Open vger74656 opened this issue 2 years ago • 8 comments

Hi there,

Is there a way to get tubesync to retry connections to MySQL when it boots? Scenario is, I run docker on my Synology NAS and it boots all containers up at the same time (something I can't control AFAIK). MySQL doesn't start up before tubesync tries to connect to it. Is there a way of getting tubesync to retry say 10 times with a 1 minute gap between retries? Or even to restart the container upon failure?

Thanks

V

vger74656 avatar Jan 30 '23 02:01 vger74656

The tubesync services should retry the database connection eventually, what's failing exactly? Usually, you would handle this by using service order in a docker-compose file or similar dependency ordering: https://docs.docker.com/compose/startup-order/ but I've never used a Synology NAS and the documentation doesn't seem to support this so perhaps it's just a missing feature of your Synology. If your platform supports it you can use the healthcheck which reports the container health (and will fail if the database is unreachable) as a trigger to restart the container.

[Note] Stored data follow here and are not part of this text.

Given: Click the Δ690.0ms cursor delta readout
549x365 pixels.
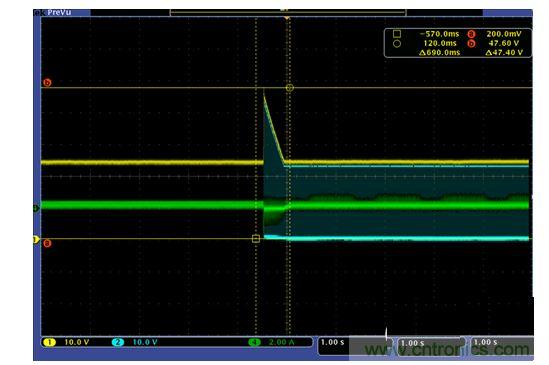Looking at the screenshot, I should click(x=439, y=53).
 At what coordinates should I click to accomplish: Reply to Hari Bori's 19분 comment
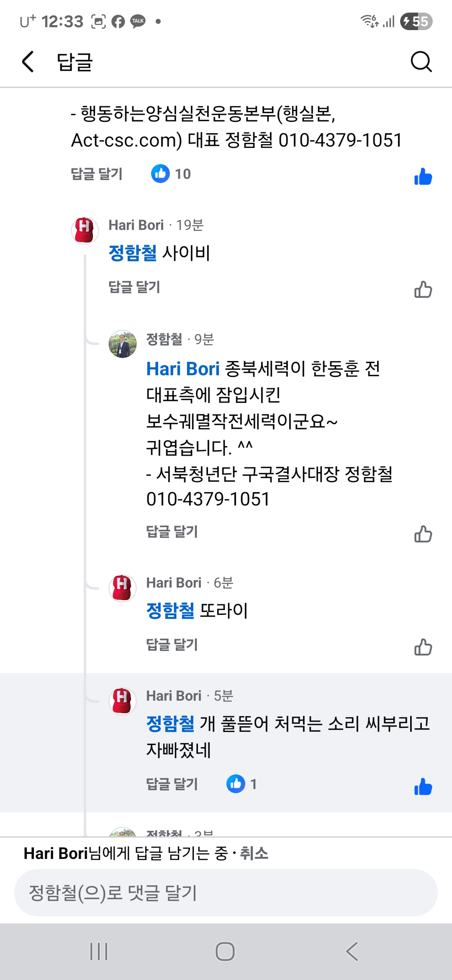coord(134,287)
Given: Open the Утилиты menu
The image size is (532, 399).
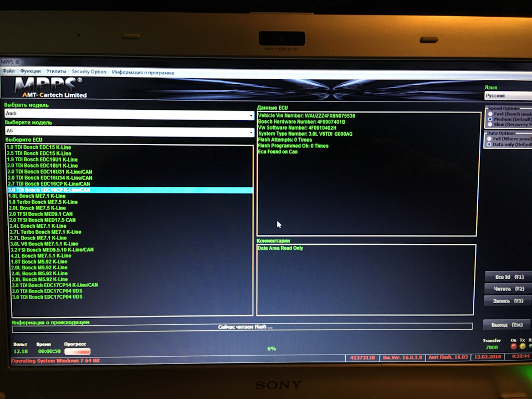Looking at the screenshot, I should (x=57, y=71).
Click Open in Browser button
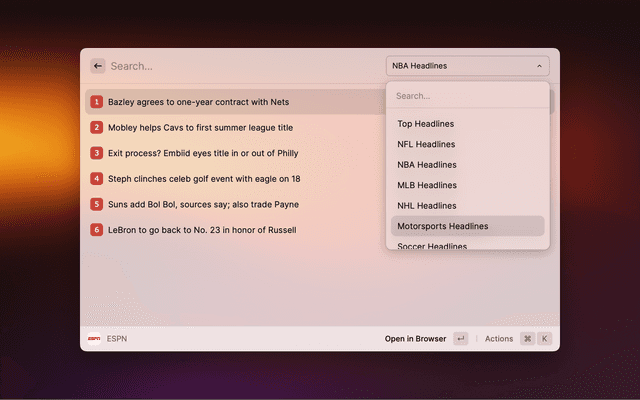This screenshot has width=640, height=400. tap(415, 339)
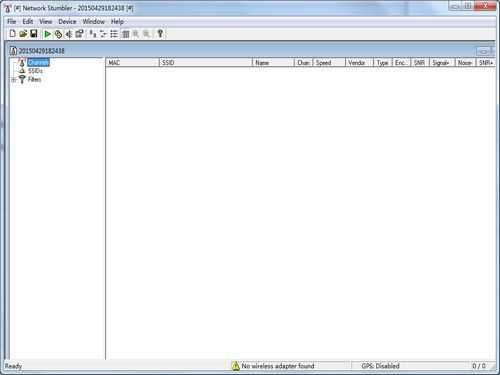Viewport: 500px width, 375px height.
Task: Save using the floppy disk icon
Action: tap(34, 34)
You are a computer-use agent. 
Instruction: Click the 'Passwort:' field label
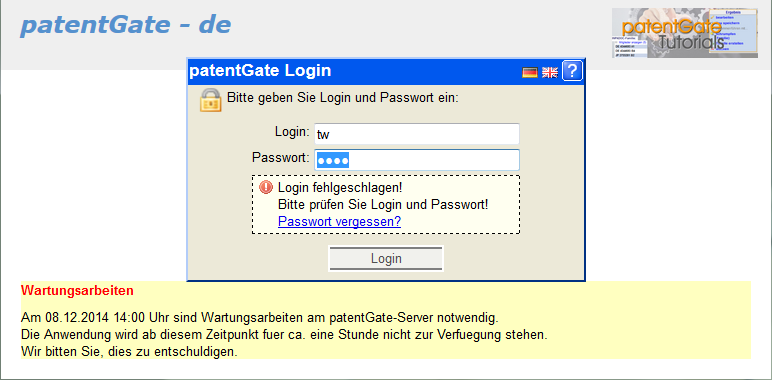click(x=281, y=158)
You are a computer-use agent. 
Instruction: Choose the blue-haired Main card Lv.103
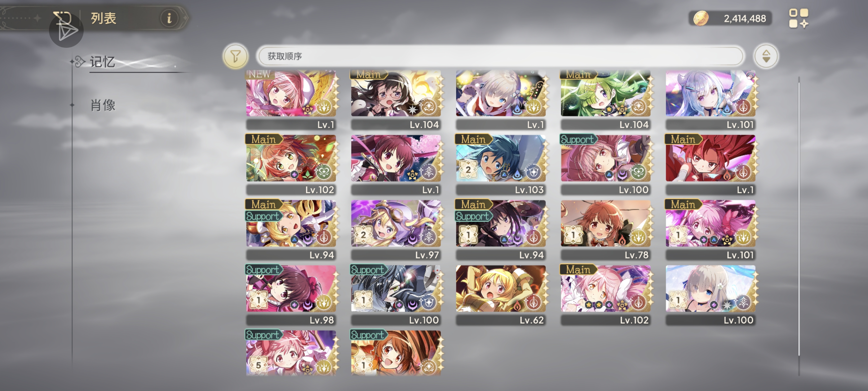501,165
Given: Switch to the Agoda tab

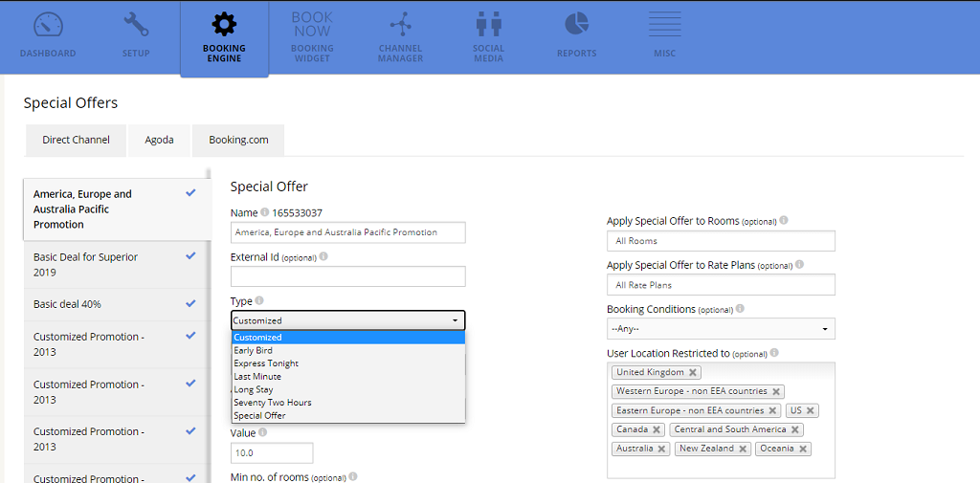Looking at the screenshot, I should point(159,140).

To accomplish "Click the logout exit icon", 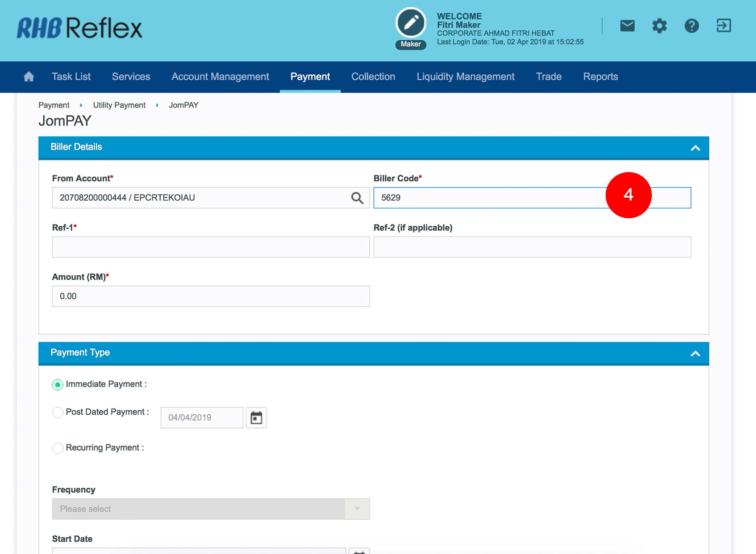I will [x=723, y=26].
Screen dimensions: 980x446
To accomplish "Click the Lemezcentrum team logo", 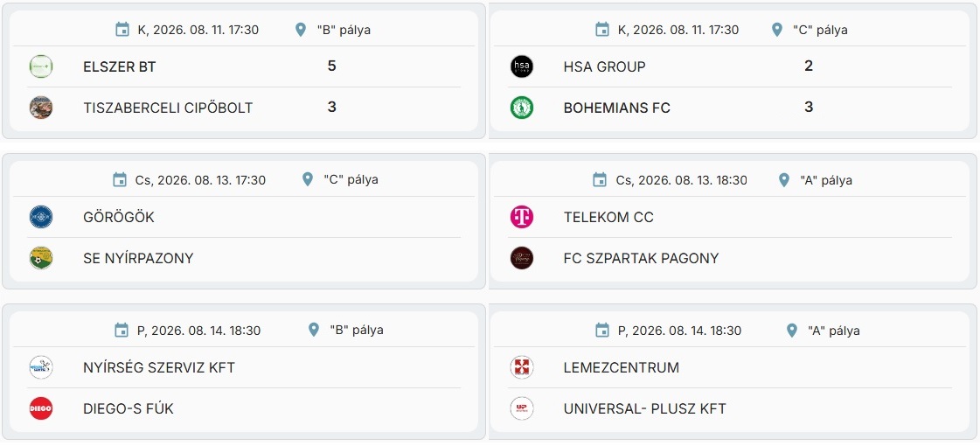I will tap(521, 367).
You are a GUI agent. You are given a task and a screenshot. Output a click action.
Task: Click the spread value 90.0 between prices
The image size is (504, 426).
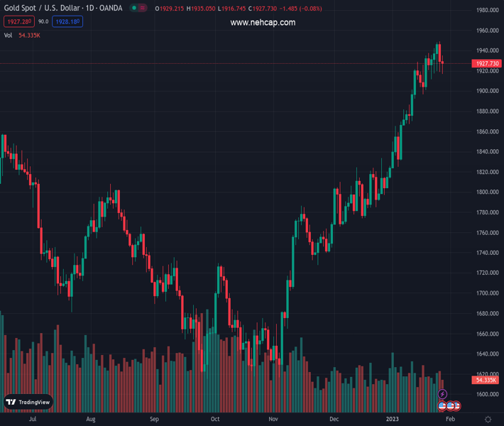[43, 22]
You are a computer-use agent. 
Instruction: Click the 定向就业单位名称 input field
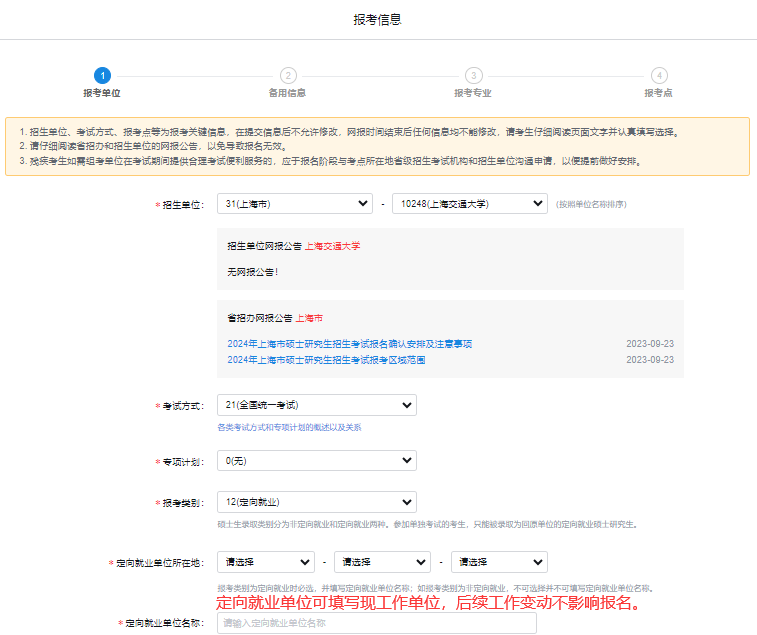click(x=376, y=623)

meeb avatar Jan 30 '23 02:01 meeb

Synology version of docker is basically a frontend. While docker can be manipulated using the command line, it's not the greatest. I have attached the log of the issue to see if it's easy to overcome. tubesync.txt

vger74656 avatar Jan 30 '23 02:01 vger74656

If you just put restart: unless-stopped or whatever the equivalent is on your container that should fix itself once the container restarts. If not, this is really more of a Synology and hosting containers question than a tubesync question. The container should kill itself if start-up fails with a non-functioning database connection. How it restarts is up to the platform running the container. From a brief search about it seems the generally accepted way to solve this on Synology is to use docker-compose and the command line.

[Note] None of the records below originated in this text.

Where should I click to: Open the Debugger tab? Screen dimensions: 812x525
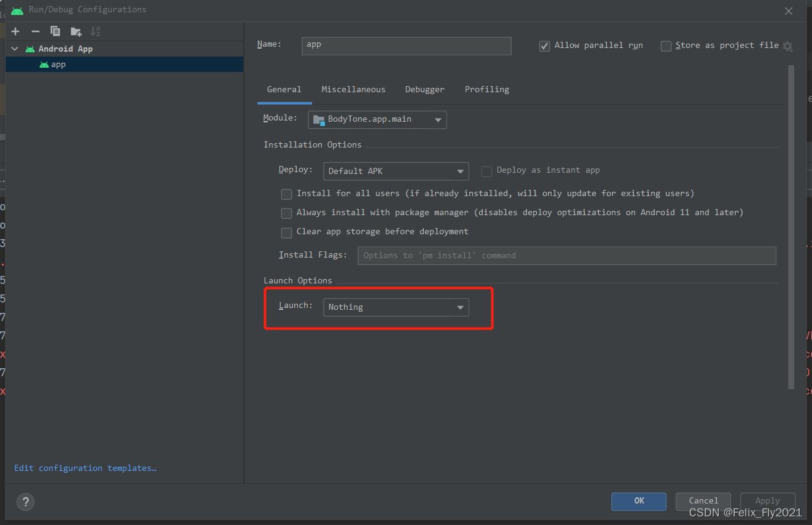point(424,89)
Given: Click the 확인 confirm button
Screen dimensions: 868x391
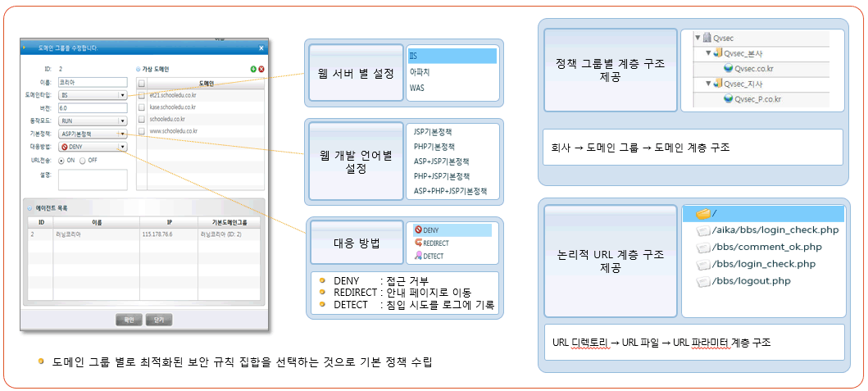Looking at the screenshot, I should pyautogui.click(x=129, y=320).
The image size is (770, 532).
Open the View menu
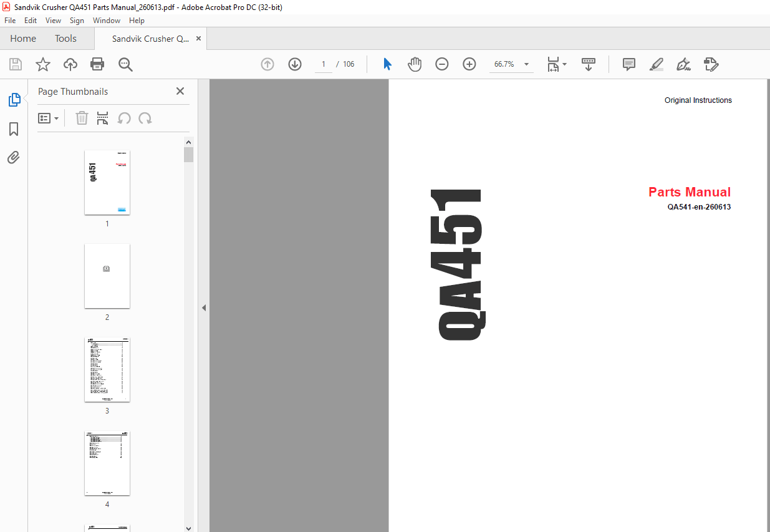click(x=53, y=21)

meeb avatar Jan 30 '23 03:01 meeb

OK I've set that setting, but I'm not 100% on how that will help, as that setting is on boot/start of the docker subsystem (at least I'm pretty sure it is!), not if there is an issue within the container. I do have Portainer going, so if there is something you can think of in there that could help, that would be awesome please :)

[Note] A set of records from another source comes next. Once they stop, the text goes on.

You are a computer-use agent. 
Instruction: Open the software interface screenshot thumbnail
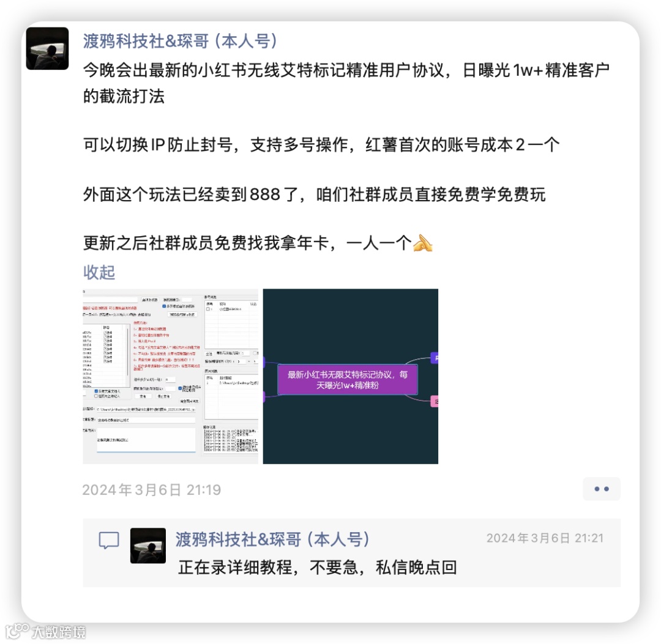(170, 376)

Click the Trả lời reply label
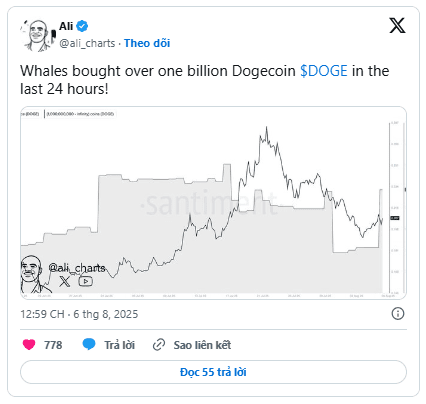(x=120, y=345)
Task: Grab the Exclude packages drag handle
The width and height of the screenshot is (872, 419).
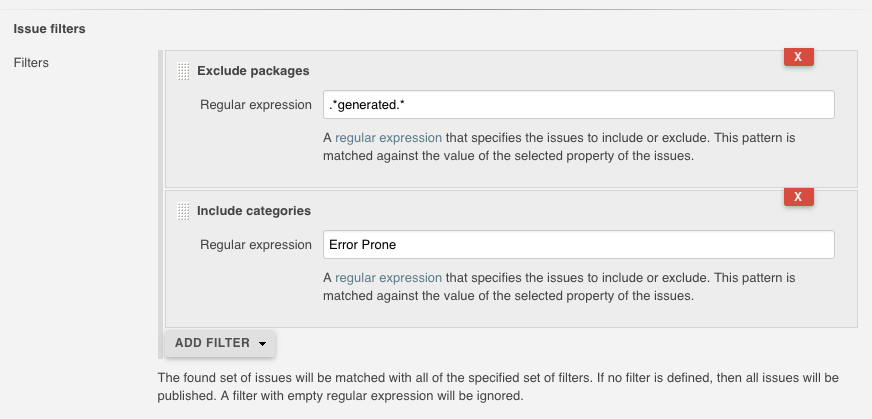Action: pyautogui.click(x=182, y=71)
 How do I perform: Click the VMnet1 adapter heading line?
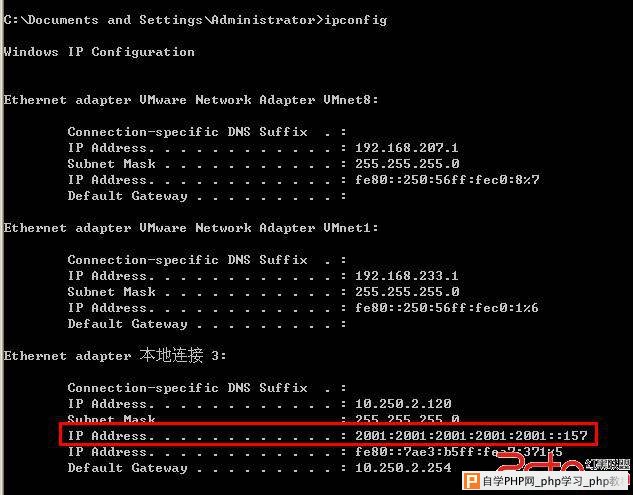(x=191, y=228)
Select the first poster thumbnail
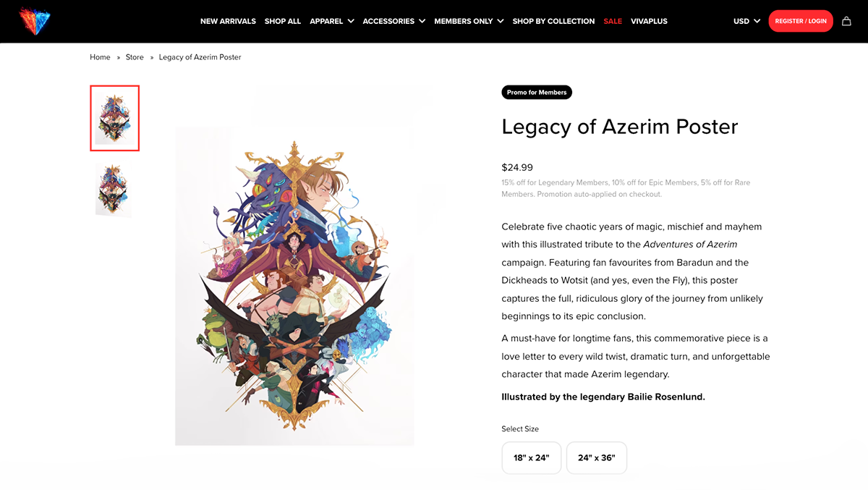The width and height of the screenshot is (868, 490). [x=115, y=118]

vger74656 avatar Jan 30 '23 03:01 vger74656

Yeah that restart setting is only going to help if you can set it at the container level. If you can't them I'm afraid the general advice is going to be use the shell and a docker-compose script to be able to set up container dependencies properly, or I suppose wait for Synology to update their web interface with more features.

Edit: this looks like a reasonably comprehensive guide https://linuxhint.com/docker-compose-with-synology/

meeb avatar Jan 30 '23 03:01 meeb

It is set at the container level. I guess I was looking to see if there was a simple way for you to put a delay retry on the database connection on startup. If the answer is no, then it's no.

vger74656 avatar Jan 30 '23 03:01 vger74656

There isn't a sensible way to introduce a delay, no. Also a delay would the wrong way to solve this, just waiting an arbitrary time before connecting is a hack that would not actually fix the issue (just most of the time, not all of the time) and introduce other more subtle problems.

meeb avatar Jan 30 '23 03:01 meeb

OK thanks mate, I'll look into that site you mentioned and see if I can work out another way of getting this working.